The sale of homes in Canada has nose dived in January to the lowest levels seen in three years.
The Canadian Real Estate Association (CREA) said that home sales through the Multiple Listing Service (MLS) declined by 14.5 per cent from December to January this year.
Experts cite one of the big factors is the new mortgage rules that came into effect at the beginning of this year which have created homebuyer uncertainty and confusion. The new mortgage-qualification rules require home buyers to qualify for interest rates that are two per cent higher than the rate negotiated on their mortgages. Rising interest rates and wintery weather conditions are also pointed to as reasons that buyers are not purchasing homes.
Overall, CREA said activity last month was down in three-quarters of all local markets across the country, including most major urban centres.
The group said many of the biggest sales declines were seen in Ontario’s Greater Golden Horseshoe markets, where sales rose late last year following the announcement of the tighter mortgage rules.
In Niagara, home sales dropped by 19 per cent compared to a month earlier, while in Toronto sales declined by 27 per cent, and by 32 per cent in Hamilton-Burlington.
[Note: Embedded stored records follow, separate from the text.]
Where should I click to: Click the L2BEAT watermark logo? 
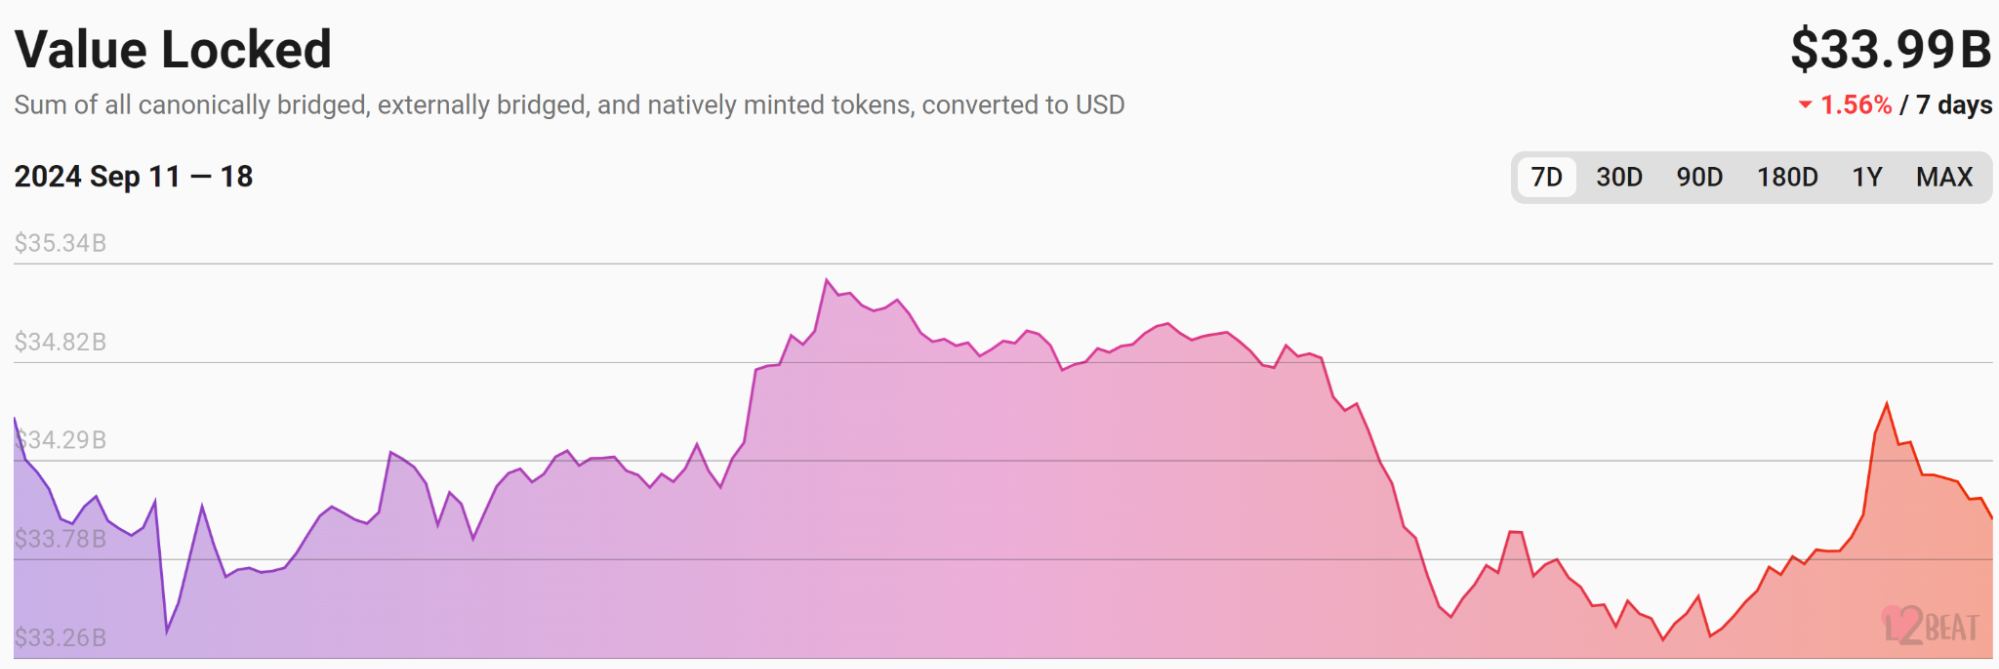[x=1930, y=626]
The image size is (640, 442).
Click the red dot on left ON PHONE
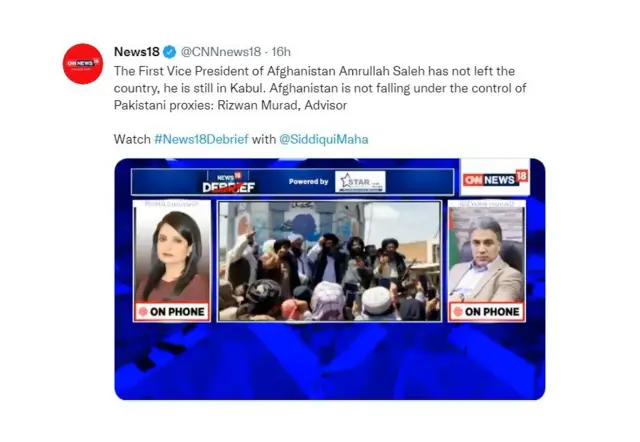(x=143, y=312)
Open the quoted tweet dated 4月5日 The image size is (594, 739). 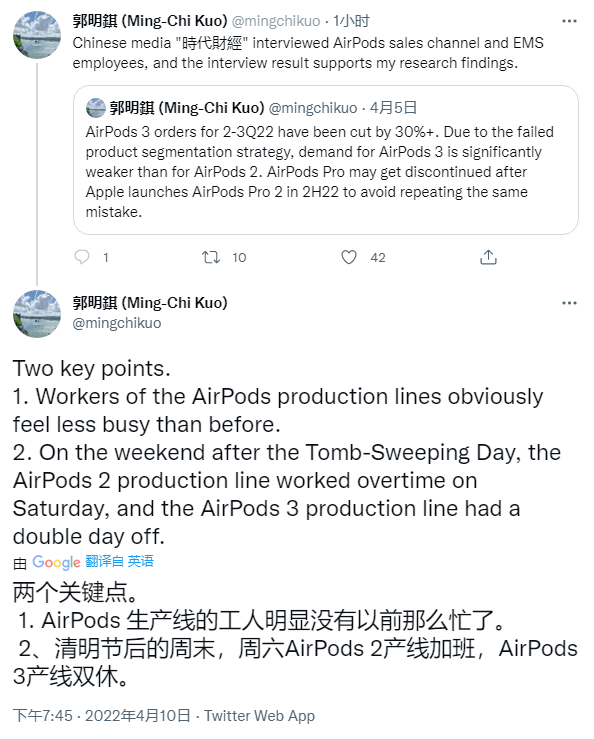click(326, 160)
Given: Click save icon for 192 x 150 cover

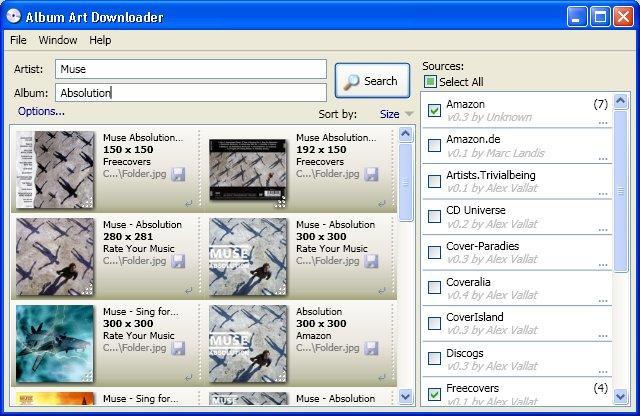Looking at the screenshot, I should pos(371,174).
Despite sales being down, the positive for home owners is that the average housing prices across Canada continue to rise. In niagara, the residential average sale price of $371,359 was 10.17% higher than last January. The average days on market increased from 36 to 46 in the residential freehold market and increased from 44 to 54 in the condominium market.
Below, a chart from the Niagara Association of Realtors that shows market activity in selected niagara areas:
Sales overall are expected to pick up as the spring market emerges.